4.2.2. La théorie des modèles mentaux

Dans le cas où le sujet ne dispose pas d’un schéma en mémoire à long terme faute de n’avoir jamais été confronté à un type de problème particulier ou du moins pas un nombre suffisant de fois pour avoir construit un schéma en mémoire à long terme, il ne lui est pas possible de mobiliser un cadre préconstruit permettant de recevoir les données spécifiques au problème à traiter. Il doit alors s’engager dans une procédure pas à pas et construire dans sa mémoire de travail une représentation de la situation.

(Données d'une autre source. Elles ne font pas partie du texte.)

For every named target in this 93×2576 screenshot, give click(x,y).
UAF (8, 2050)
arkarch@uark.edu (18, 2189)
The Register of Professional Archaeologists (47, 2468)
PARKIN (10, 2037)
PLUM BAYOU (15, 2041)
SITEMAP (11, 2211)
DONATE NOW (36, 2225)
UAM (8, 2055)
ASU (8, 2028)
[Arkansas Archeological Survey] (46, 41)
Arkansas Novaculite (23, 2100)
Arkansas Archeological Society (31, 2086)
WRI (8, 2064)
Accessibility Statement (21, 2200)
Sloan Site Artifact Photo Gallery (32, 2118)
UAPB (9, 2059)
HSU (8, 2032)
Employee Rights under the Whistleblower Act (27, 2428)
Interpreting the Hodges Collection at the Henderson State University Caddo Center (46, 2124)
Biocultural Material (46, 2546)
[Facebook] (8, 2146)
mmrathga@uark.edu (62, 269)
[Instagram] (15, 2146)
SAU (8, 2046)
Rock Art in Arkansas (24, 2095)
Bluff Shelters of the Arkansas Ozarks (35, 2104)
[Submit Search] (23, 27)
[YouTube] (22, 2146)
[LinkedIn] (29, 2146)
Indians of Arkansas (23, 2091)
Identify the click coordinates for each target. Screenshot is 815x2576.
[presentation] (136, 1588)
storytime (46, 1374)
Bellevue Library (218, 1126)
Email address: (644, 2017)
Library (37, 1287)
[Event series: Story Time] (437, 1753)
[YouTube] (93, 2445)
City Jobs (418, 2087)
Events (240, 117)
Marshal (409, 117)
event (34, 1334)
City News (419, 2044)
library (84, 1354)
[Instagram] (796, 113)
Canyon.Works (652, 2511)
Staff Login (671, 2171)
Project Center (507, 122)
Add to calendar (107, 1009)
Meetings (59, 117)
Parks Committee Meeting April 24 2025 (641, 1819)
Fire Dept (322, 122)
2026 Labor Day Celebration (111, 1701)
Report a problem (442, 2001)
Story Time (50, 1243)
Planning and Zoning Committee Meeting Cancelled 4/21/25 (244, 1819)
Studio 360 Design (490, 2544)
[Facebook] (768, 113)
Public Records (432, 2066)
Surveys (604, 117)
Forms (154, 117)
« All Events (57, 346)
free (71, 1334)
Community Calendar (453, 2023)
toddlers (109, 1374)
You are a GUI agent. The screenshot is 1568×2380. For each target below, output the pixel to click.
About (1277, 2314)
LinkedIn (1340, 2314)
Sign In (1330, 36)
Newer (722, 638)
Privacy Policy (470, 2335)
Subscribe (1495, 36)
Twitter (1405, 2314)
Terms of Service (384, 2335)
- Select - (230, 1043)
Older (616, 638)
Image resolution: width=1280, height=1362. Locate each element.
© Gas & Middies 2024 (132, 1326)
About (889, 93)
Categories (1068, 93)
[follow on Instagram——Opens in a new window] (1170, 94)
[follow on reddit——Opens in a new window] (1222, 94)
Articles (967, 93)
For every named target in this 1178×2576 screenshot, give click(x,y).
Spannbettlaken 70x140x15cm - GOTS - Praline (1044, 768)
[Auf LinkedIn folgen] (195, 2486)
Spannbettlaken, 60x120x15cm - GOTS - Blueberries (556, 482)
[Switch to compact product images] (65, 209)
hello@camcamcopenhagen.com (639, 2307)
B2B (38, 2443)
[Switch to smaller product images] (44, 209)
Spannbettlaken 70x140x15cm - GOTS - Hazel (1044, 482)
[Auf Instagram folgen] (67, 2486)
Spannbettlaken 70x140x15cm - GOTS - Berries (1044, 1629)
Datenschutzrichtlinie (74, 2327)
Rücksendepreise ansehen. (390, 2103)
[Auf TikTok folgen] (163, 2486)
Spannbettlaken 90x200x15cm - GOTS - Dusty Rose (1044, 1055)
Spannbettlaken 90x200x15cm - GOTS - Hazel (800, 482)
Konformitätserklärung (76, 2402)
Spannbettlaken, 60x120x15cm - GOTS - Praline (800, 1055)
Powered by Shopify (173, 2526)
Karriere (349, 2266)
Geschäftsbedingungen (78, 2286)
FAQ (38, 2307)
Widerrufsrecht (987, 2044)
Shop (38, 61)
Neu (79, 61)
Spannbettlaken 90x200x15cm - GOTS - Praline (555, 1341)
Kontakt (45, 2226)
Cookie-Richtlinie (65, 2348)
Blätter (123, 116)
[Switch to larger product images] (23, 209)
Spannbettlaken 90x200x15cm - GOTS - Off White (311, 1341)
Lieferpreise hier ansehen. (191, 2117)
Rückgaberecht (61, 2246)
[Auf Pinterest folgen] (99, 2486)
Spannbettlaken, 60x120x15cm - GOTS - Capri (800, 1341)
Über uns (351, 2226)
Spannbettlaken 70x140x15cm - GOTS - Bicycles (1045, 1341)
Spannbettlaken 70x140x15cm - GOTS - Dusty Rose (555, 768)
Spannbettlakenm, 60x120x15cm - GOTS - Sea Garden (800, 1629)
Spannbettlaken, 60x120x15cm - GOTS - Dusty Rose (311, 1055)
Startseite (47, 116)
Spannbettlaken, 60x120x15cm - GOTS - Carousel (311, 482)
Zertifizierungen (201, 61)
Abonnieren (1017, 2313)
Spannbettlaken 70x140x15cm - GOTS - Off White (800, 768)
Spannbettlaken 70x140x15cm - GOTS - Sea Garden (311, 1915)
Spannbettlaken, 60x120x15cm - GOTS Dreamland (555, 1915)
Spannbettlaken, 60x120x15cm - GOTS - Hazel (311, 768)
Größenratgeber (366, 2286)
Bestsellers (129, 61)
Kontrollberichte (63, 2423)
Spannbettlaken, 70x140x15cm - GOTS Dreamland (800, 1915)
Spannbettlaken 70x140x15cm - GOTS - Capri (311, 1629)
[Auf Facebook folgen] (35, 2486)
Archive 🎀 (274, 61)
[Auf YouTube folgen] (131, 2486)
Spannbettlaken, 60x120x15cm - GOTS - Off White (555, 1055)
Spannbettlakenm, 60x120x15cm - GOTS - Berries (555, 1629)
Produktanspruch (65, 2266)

Ainsi, dans la théorie des modèles mentaux 80 développée par Johnson-Laird (1983), le sujet construit, à partir des données, une représentation analogique d'une situation qui serait stockée temporairement dans la mémoire de travail, contrairement aux schémas qui seraient stockés dans la mémoire à long terme. La construction de la représentation à partir des données relève d’un traitement des informations nommé bottom-up (de bas en haut). En effet, selon Johnson-Laird (1993), les modèles mentaux peuvent être construits par la perception, mais aussi par l’imagination, leur fonction étant de rendre explicites les objets, leurs propositions et leurs relations de manière à ce qu’ils soient disponibles pour faire des inférences, pour prendre des décisions ou pour résoudre un problème. Les modèles mentaux sont utilisés pour simuler une situation et c’est cette simulation qui sert de base au raisonnement (Cavazza, 1993). Enfin, c’est la manipulation du modèle, ou la construction de plusieurs modèles alternatifs qui permet d’arriver à une conclusion au cours d’un certain nombre de tâches de raisonnement (Johnson-Laird, Byrne, 1991).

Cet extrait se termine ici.